* **DETTAGLI DEL COMPITO**
Prosegui l'intervista sul romanzo ambientato in Galizia, a partire subito dopo l'ultima frase riportata.

======== BRANO DI TESTO

1.Ha scelto la Galizia come ambientazione del romanzo, un territorio molto bello e particolare. Ce lo può descrivere con le sue parole?
D.: In tutti i miei romanzi lo scenario è importante, è ben più di uno sfondo che fa da cornice allo svolgimento dell’azione. Per me deve dare qualcosa alla storia, in questo caso volevo parlare dei privilegi che ancora vivono alcune famiglie come quella che ritraggo nel libro. Inspiegabilmente per me, la popolazione intorno a loro continua ad essere servile anche se non richiesto.
Detto questo, non volevo neanche dare un’immagine univoca della Galizia improntata sul servilismo verso le famiglie nobili, d’altro canto queste dimore esistono e sono spesso proprietà di famiglie nobili o benestanti, oppure di imprenditori.
Un altro aspetto su cui volevo soffermarmi è la cultura del lavoro, il senso e lo spirito dell’onore, l’orgoglio di lavorare una terra molto difficile, come la coltivazione delle vigne della Ribeira Sacra impiantate dai romani, da duemila anni a questa parte coltivate in maniera manuale visto che hanno un’ inclinazione fino al 70%. C’è un senso d’orgoglio dei contadini, che seppure con piccole estensioni di terreno – il raccolto non è significativo in termini economici o commerciali – ne fanno una questione di onore.
2.Nel corso dei romanzi si è notata una maturità nello stile della scrittura. E’ una nostra impressione o è cambiato qualcosa?

================
======== MATERIALE

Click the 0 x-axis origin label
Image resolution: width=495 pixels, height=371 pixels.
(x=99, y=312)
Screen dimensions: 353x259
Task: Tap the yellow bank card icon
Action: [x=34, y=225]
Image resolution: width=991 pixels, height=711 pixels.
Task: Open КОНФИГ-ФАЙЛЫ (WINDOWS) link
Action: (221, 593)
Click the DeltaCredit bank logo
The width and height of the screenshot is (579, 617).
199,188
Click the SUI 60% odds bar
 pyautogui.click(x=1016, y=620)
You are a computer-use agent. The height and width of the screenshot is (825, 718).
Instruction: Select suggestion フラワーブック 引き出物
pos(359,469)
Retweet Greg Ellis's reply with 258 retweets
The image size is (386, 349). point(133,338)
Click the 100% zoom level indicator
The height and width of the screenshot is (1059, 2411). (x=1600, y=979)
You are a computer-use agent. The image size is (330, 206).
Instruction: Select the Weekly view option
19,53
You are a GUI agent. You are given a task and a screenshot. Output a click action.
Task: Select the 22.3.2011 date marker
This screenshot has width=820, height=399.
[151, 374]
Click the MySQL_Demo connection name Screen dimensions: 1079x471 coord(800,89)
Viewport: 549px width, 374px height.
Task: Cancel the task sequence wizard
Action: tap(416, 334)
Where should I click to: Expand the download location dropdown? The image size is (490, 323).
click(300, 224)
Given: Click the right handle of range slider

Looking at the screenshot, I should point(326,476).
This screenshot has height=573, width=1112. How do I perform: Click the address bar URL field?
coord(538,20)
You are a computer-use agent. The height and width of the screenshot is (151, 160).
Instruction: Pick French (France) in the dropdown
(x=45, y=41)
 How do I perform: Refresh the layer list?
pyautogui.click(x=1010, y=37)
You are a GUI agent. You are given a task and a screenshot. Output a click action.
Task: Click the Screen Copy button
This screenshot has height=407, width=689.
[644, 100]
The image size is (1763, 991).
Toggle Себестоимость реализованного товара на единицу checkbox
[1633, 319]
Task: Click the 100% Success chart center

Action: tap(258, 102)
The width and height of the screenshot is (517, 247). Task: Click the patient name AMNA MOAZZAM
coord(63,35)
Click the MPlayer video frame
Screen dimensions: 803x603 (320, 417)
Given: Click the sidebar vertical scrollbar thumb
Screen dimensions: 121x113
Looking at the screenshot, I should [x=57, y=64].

================

* **RISPOSTA AL COMPITO**
D.: Io ho sempre scritto in lingua castigliana ed è vero che ho usato alcune parole in lingua basca, dell’euskara, per la trilogia del Baztàn. Il mio stile è sempre lo stesso, i miei romanzi sono una sorta di risonanza, una combinazione di diversi generi. Ufficialmente rientrano nella categoria del noir, anche se in Spagna i puristi del genere mi direbbero che non lo è, perché è anche una storia d’amore, una saga famigliare, una storia di amicizia, è un viaggio, una critica sociale. L’elemento del giallo c’è, orbita intorno a un delitto e alla sua indagine. Prende il via come un poliziesco, salto poi da un genere all’altro perché questo è il mio sistema per raccontare la storia. Nei precedenti romanzi partivo da una società matriarcale, un mondo squisitamente femminile e dagli aspetti della maternità, delle buone e delle cattive madri. Ho parlato dell’infedeltà femminile. Argomenti tabù, di cui non si poteva parlare, parlo di un mondo in cui sono cresciuta. Le donne hanno sempre vissuto da sole, perché gli uomini erano spesso fuori casa, o in America in cerca di fortuna o facendo i marinai. Per questo le donne hanno rafforzato il carattere ed erano indipendenti. Proprio in queste terre si sono tenuti molti processi contro diverse donne per presunti reati di stregoneria.
Una donna che decideva di non sposarsi e di vivere da sola in mezzo alla foresta era vista malissimo, sospettata di essere una strega. Questa volta volevo dare un’impronta maschile. Quattro i protagonisti del romanzo, ma anche qui le donne, seppure non protagoniste, tengono le fila.
3.Com’è stato costruire i protagonisti maschili? Come si è messa nei loro panni?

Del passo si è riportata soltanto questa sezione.